=== Data ===
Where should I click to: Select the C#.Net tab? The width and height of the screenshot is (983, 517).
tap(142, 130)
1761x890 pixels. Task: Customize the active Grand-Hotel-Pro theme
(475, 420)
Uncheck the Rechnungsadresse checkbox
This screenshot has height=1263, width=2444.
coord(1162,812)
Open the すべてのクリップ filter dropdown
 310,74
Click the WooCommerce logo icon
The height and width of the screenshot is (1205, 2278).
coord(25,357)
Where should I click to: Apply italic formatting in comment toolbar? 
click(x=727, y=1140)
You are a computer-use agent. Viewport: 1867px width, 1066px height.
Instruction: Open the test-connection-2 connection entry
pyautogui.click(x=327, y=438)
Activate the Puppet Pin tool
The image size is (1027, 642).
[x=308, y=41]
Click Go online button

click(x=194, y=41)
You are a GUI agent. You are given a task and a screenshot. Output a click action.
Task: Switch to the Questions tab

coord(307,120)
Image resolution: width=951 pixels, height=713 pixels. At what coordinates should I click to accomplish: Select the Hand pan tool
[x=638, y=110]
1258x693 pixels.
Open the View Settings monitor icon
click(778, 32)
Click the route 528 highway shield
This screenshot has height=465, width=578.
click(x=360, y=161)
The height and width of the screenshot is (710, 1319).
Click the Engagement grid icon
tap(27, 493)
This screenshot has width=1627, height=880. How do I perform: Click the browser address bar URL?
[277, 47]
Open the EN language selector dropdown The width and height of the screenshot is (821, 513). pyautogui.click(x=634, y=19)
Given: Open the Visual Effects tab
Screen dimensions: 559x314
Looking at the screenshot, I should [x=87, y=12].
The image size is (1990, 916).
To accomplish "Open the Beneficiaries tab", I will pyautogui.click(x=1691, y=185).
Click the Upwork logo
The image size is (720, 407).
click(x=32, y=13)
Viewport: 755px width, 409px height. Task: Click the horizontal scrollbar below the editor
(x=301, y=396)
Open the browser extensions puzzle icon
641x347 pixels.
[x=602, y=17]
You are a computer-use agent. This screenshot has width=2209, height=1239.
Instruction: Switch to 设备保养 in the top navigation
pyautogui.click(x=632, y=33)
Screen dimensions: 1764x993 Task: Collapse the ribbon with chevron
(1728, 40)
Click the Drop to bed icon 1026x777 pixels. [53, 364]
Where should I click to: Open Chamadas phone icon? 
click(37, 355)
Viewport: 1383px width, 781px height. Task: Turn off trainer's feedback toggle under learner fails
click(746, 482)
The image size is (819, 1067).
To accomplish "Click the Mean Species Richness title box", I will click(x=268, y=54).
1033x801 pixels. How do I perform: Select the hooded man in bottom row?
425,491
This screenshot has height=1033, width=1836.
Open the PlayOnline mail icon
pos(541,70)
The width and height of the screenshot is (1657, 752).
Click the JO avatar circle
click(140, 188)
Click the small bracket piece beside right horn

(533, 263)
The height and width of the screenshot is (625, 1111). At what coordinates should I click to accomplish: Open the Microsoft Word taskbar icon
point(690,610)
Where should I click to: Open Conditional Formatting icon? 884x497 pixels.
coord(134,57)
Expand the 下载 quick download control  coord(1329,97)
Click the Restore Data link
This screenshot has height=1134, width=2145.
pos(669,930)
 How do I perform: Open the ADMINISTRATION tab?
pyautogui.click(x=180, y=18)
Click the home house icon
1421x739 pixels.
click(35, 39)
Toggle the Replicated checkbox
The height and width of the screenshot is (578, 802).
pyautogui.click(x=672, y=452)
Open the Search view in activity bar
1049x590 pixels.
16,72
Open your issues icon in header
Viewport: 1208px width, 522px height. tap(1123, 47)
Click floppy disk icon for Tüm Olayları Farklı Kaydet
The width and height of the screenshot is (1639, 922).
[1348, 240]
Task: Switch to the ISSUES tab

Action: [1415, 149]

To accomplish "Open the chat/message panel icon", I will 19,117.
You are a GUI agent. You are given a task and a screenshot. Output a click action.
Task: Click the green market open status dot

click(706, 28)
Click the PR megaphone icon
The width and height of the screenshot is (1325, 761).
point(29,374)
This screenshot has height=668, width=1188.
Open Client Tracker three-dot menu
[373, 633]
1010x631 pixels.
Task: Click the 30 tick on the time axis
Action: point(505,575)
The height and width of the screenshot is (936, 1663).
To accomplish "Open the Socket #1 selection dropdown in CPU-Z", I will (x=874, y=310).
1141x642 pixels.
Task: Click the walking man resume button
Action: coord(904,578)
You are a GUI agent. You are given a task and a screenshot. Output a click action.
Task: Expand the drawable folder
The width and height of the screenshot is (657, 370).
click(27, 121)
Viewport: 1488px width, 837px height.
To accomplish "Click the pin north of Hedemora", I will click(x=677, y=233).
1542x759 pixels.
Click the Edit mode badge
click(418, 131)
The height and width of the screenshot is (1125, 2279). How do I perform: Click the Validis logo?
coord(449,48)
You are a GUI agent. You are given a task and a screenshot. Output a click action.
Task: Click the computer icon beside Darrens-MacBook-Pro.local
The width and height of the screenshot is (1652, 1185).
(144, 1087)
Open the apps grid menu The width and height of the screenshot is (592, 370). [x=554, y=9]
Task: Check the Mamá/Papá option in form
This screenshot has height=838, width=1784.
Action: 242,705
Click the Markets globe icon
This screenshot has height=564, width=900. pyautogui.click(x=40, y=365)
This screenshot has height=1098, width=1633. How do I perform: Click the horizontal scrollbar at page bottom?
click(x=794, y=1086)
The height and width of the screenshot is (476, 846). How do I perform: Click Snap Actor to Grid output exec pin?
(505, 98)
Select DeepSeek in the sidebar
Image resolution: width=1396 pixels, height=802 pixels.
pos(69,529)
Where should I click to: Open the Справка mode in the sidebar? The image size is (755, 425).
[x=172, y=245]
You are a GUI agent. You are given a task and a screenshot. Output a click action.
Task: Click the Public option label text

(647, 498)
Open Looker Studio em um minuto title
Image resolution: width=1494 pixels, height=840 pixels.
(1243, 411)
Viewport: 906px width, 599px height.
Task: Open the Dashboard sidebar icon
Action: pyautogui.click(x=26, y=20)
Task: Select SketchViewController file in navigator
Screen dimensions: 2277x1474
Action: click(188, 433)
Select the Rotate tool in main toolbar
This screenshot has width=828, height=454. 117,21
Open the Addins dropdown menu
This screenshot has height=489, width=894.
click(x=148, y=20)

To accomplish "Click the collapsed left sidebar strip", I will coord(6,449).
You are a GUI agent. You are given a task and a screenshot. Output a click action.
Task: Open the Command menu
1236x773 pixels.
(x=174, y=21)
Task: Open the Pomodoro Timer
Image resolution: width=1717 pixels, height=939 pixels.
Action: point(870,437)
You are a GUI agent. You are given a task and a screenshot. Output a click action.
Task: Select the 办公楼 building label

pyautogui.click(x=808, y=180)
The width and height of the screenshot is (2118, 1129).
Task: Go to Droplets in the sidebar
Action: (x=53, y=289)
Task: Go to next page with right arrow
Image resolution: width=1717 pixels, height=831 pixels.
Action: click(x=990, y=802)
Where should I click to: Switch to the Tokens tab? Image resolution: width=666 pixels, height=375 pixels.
===
Your answer should consist of every line from the entries that holds "computer".

You are a computer-use agent. Viewport: 1867px width, 1066px height.
You are a computer-use agent. This screenshot has width=2209, height=1239.
Task: Click the computer icon beside Darrens-MacBook-Pro.local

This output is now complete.